Performance meters NOT accurate / CPU overhead

RParker · ‎10-26-2010

I have been tweaking and testing many different tools.

The latest is Vizioncore newest version of vFoglight. (no this isn't a vFoglight endorsement).

What I found is vCenter is TOTALLY bogus info. I thought at first the numbers showing in foglight were wrong, because surely.. VM Ware CAN'T make bad tools, can they? I mean it's THEIR product.

Well doing various calculations, such as a 36 GB file in 9 minutes, vCenter says it's 15MB/s. Umm.. WRONG!

Well that's ok, thank goodness for vKernel / Vizioncore for proving vCenter is vastly inept for performance reporting purposes.

Also if you turn OFF performance statistics, vCenter runs better. At least that's what I believe, so apparently those statistics take some cycles.

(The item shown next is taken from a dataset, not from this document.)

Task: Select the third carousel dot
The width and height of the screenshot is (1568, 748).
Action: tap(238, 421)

Bottom line is if you want TRUE performance reports of your vCenter / ESX use 3rd party tools, AND you can alleviate overhead on vCenter by turning OFF those inaccurate performance statistics anyway.

jhanekom · ‎10-28-2010

OK... I'll bite.

Out of curiosity:

can you please describe the nature of the file you were copying?
which metric was reporting 15MB/s?
what was vFoglight saying for the same period, same metric?
was vFoglight monitoring concurrently, or a separate iteration of the test?
if available, what was esxtop saying for that metric?

vCenter does have its flaws, but if reported they're usually corrected. Case in point: reversal of network send/receive counters in vCenter 4, which has since been fixed.

RParker · ‎10-29-2010

can you please describe the nature of the file you were copying?

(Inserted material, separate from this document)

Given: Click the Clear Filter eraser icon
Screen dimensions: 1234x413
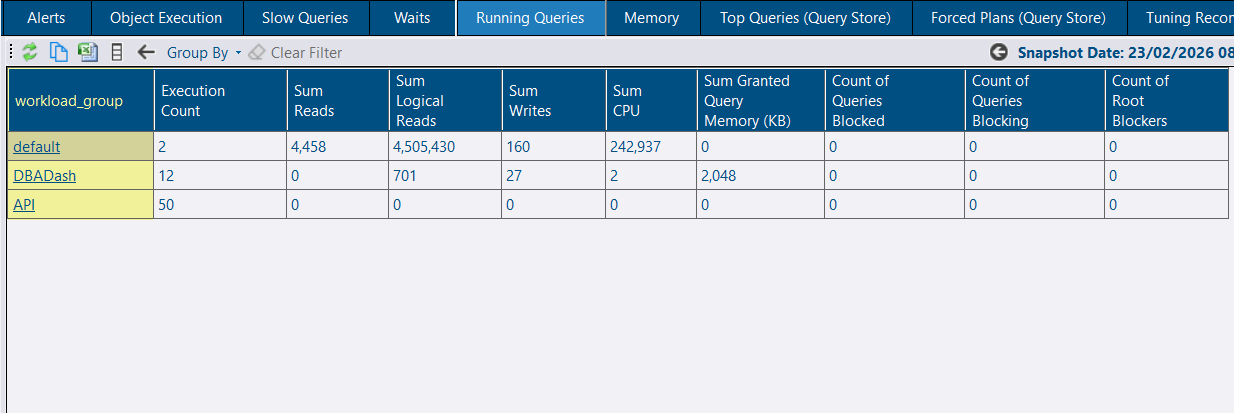Looking at the screenshot, I should [257, 52].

A VM, migrate from one ESX host to another. ALL 1GB NIC, ALL same segment, ALL same ESX build

which metric was reporting 15MB/s?

Network utilization on the source and destination host. The calculation is flat out wrong.

what was vFoglight saying for the same period, same metric?

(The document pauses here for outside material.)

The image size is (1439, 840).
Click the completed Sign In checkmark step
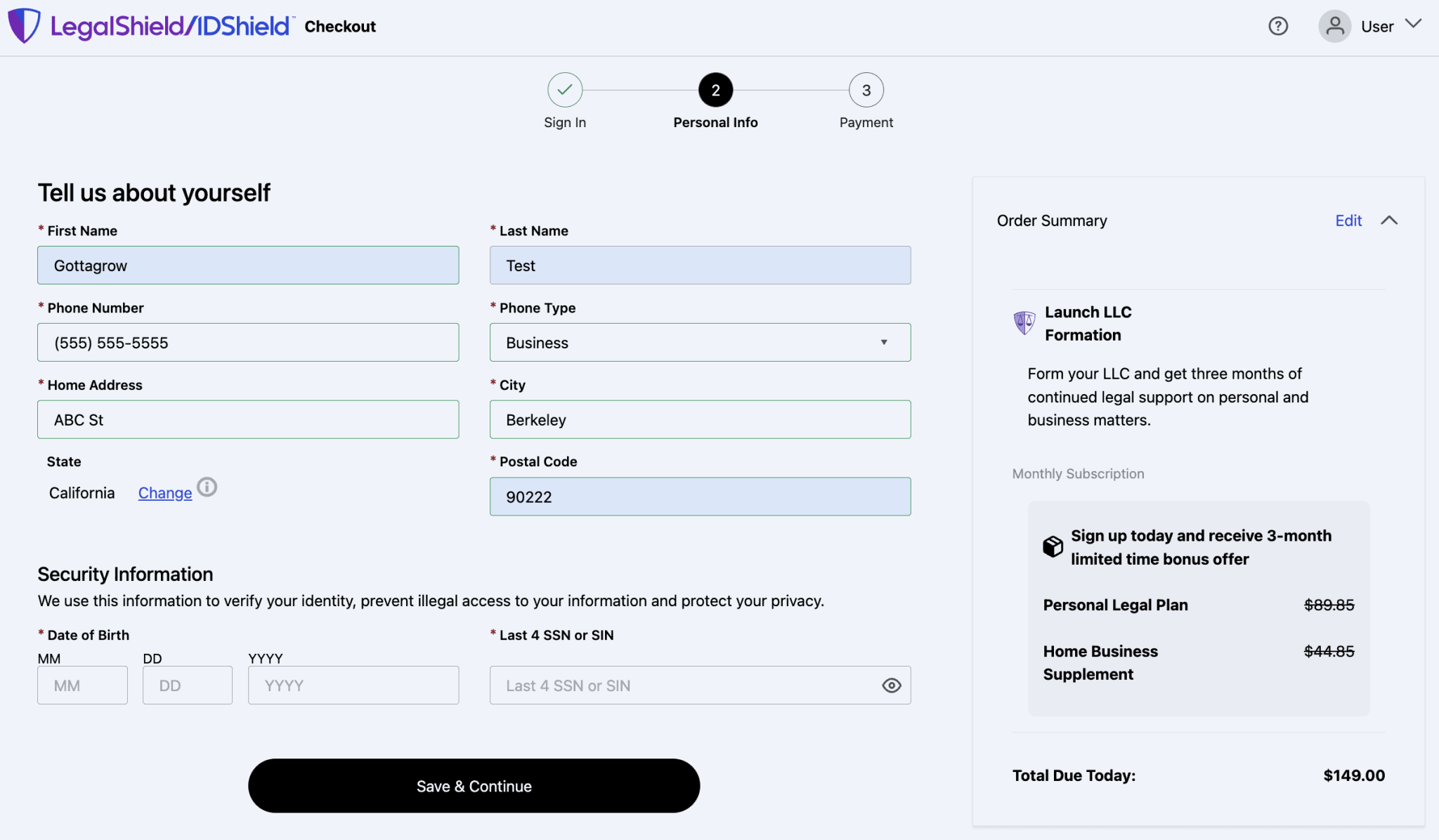565,90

I have long suspected vCenter was inaccurate, because the math never works out. If a file takes 9 minutes to copy, and its 36GB, how can that be 15 MB/s speed? Obviously not even close to being accurate. Same with the disk usage as well on Vizioncore backup, I can do a backup in a certain amount of time, but if I watch the ESX where the backups are taking place and the ESX where the VM resides they show a different value than what is actually being calculated. Besides which 2 different appliances were reporting the same thing (not to mention the value that I can do with a simple calculator) are ALL showing vCenter is wrong. Maybe it's right for SOME things, but if it's not right for EVERY performance meter, then that's suspect for EVERYTHING, since it's not reliable.

was vFoglight monitoring concurrently, or a separate iteration of the test?

Same time.

if available, what was esxtop saying for that metric?

That's the other thing, on vCenter watching one metric for NIC let's say. And disk transfer is the other metric. How can a Network transfer show 40MB/s yet disk show something that doesn't make any sense.. I am aware of caching, but to be like 20 or 30MB/s off? Cache can do SOME of that but not that much. Also esxtop (which is more accurate, and reliable) is showing differently values that were more reasonable than vCenter.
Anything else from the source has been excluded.